## What you should do
Could you rewrite the entries from the line containing "You are a GUI" through the end of the entries, changing "screenshot" to "screen capture" and keeping everything else the same? Don't include the pictures in your answer.

Item coordinate data
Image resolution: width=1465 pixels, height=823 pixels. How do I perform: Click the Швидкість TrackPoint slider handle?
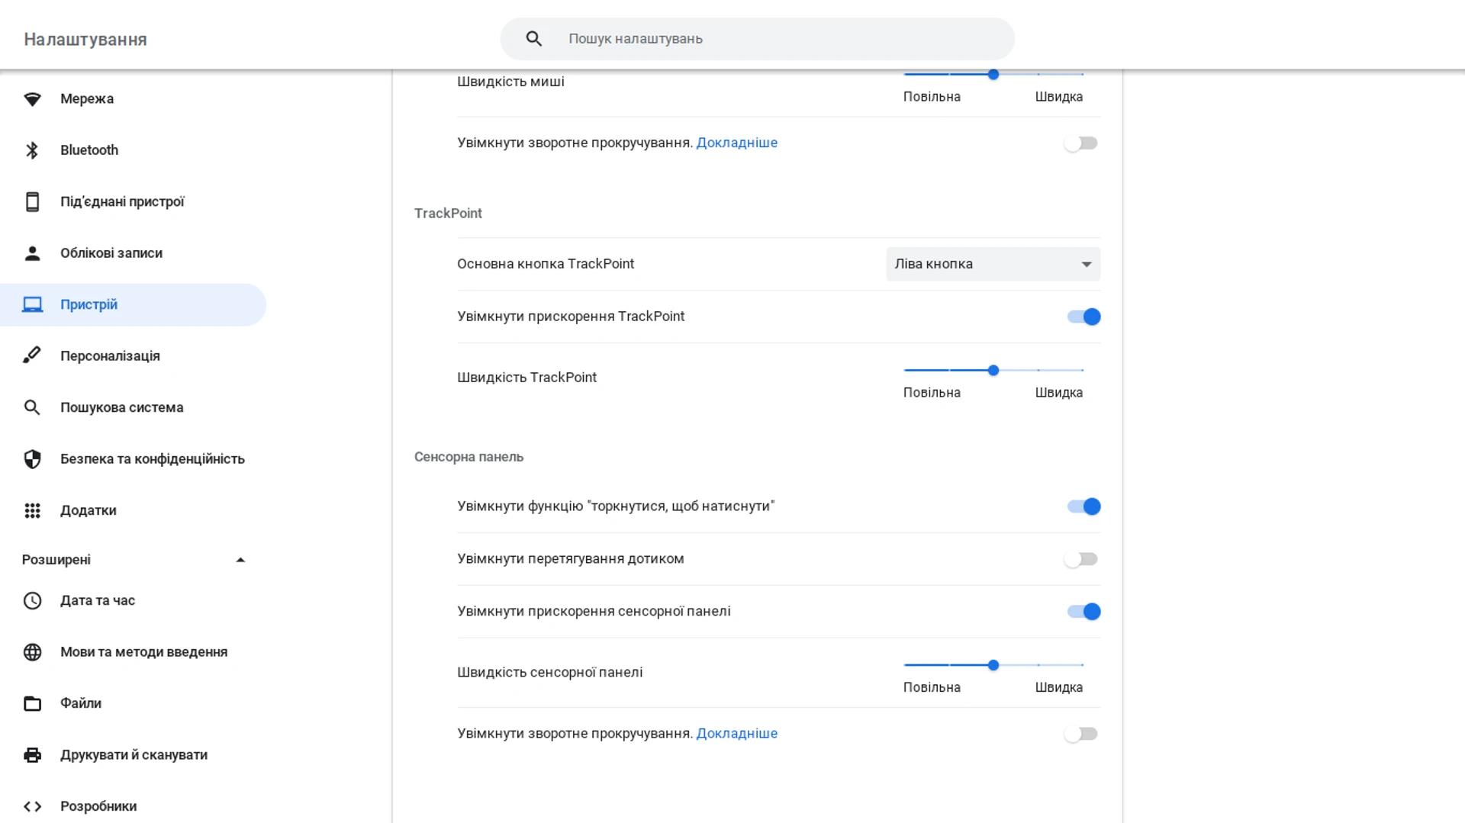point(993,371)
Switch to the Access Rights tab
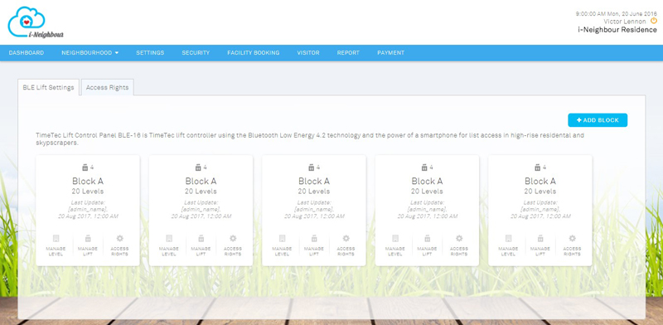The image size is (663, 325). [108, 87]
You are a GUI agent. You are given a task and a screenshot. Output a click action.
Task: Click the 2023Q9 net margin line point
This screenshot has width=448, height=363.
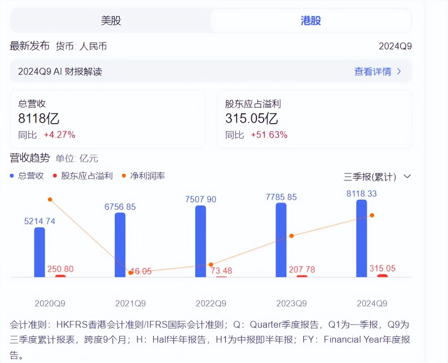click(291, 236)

## Written response
You are a GUI agent. You are given a task and a screen capture. Output a click action.
Task: Click the 2023Q9 net margin line point
This screen capture has width=448, height=363.
click(291, 236)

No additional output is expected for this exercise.